Melalui peraturan menteri keuangan (PMK) Nomor 146/PMK.010/2017 tentang Tarif Cukai Hasil Tembakau, harga besi beton atau harga keramik dan harga cat kayu atau harga borongan bangunan dan harga paku atau harga cat tembok dan harga pipa pvc paralon atau harga tangki air dan harga wiremesh atau harga kanopi ditetapkan tarif cukai pada likuid vape sebesar 57%. Implementasinya pun sudah berlaku sejak 1 Juli 2018. Namun, saat ini DJBC merelaksasi aturan tersebut sampai 1 Oktober 2018.

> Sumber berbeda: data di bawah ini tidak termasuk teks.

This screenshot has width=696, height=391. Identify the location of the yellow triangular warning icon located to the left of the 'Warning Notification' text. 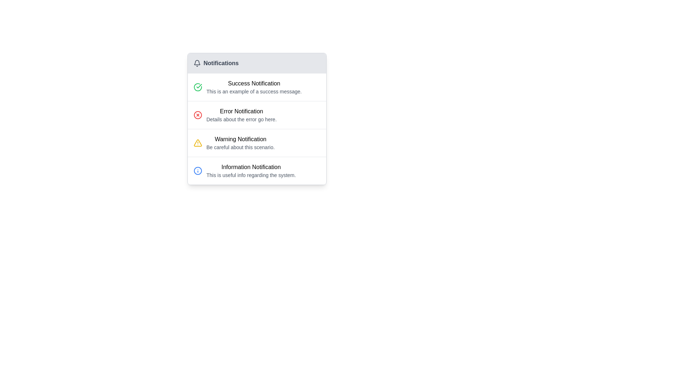
(197, 143).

Kasubdit Tarif Cukai dan Harga Dasar DJBC Sunaryo mengatakan harga jual likuid vape paska 1 Oktober 2018 pun akan mahal karena setiap kemasan sudah mengenakan pita cukai.
"Karena konteksnya pengendalian berarti kenaikan, makanya kalau ada kenaikkan harga ya itu pengendalian," kata Sunaryo saat dihubungi detikFinance, Jakarta, Rabu (18/7/2018).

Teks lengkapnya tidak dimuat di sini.